The Boston Phoenix
September 10 - 17, 1998

[Talking Politics]

The home stretch

The race for Joe Kennedy's congressional seat comes down to the wire

by Michael Crowley

"This is a street campaign," declares Michael Capuano. "And a street campaign works." Despite the fact that a Boston Globe poll has just anointed him the front-runner in the chaotic, 10-person race to succeed Representative Joe Kennedy (D-Brighton), the Somerville mayor is his usual no-frills self, in standard-issue starched white shirt and tightly knotted necktie.

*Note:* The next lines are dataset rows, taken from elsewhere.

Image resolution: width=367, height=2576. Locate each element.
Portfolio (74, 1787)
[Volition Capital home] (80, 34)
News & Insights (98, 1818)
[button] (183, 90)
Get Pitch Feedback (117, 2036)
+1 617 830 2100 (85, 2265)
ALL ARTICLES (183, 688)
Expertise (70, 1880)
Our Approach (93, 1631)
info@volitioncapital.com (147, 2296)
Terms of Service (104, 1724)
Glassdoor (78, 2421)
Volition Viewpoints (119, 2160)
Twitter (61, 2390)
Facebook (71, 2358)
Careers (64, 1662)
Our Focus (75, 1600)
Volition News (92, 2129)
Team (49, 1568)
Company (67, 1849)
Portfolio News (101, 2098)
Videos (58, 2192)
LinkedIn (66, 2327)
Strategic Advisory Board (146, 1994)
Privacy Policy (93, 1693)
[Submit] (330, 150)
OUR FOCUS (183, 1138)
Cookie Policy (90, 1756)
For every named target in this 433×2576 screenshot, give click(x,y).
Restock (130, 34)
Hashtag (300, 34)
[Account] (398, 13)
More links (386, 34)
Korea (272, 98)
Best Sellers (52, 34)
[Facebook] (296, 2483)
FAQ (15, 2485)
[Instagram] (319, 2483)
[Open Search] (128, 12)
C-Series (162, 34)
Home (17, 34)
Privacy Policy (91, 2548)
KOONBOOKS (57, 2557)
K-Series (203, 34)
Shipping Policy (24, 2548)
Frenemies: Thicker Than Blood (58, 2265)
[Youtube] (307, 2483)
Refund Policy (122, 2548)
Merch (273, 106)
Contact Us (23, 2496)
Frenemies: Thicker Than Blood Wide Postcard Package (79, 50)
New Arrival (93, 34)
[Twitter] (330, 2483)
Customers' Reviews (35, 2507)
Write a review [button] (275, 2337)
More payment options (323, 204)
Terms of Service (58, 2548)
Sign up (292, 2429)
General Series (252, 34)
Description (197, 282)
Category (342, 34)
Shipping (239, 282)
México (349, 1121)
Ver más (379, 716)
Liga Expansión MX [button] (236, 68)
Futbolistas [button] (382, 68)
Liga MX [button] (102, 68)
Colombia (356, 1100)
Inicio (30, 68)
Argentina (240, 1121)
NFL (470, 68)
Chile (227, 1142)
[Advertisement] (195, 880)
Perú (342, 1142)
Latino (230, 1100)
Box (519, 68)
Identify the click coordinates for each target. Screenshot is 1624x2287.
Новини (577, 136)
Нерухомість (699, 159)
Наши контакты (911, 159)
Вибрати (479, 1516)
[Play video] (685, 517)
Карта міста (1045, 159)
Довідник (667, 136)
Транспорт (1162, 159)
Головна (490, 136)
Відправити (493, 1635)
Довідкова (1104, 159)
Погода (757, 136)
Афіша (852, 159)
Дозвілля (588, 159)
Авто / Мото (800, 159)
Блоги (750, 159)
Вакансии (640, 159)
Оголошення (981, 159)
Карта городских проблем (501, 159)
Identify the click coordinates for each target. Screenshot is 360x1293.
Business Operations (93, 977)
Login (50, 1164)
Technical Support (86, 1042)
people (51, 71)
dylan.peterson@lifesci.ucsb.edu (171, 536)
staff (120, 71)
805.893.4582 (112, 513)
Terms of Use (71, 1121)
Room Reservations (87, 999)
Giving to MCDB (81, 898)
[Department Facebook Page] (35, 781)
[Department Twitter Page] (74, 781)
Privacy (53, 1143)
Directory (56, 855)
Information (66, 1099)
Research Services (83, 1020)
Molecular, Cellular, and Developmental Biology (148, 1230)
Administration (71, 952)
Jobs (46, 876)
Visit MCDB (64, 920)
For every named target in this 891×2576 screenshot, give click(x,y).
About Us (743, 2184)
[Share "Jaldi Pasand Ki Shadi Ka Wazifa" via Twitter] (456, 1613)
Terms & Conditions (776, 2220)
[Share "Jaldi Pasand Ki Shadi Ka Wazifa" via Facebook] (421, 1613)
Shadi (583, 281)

Capuano stands in the gloomy gymnasium of Somerville High School, where an interminable candidates' night, sponsored by the city's Democratic Party, is under way. The floor is covered by a dirty brown tarp. Campaign signs hang from the basketball hoops and backboards. An endless procession of candidates for every type of office drone before a small audience from a small wooden stage.

Despite his dismal surroundings, Capuano is feeling good on this Thursday. Often overlooked until now because of his low-key image, he has snuck up through the polls and, according to today's Globe, actually passed former Boston mayor Ray Flynn, the front-runner since late April. Sure, Capuano has garnered only 16 percent to Flynn's 15 percent, and the poll shows fully five candidates in the splintered field above 10 percent -- not to mention the poll's 5 percent margin of error. But when the front page of the Boston Globe says you're in first place, things start to happen.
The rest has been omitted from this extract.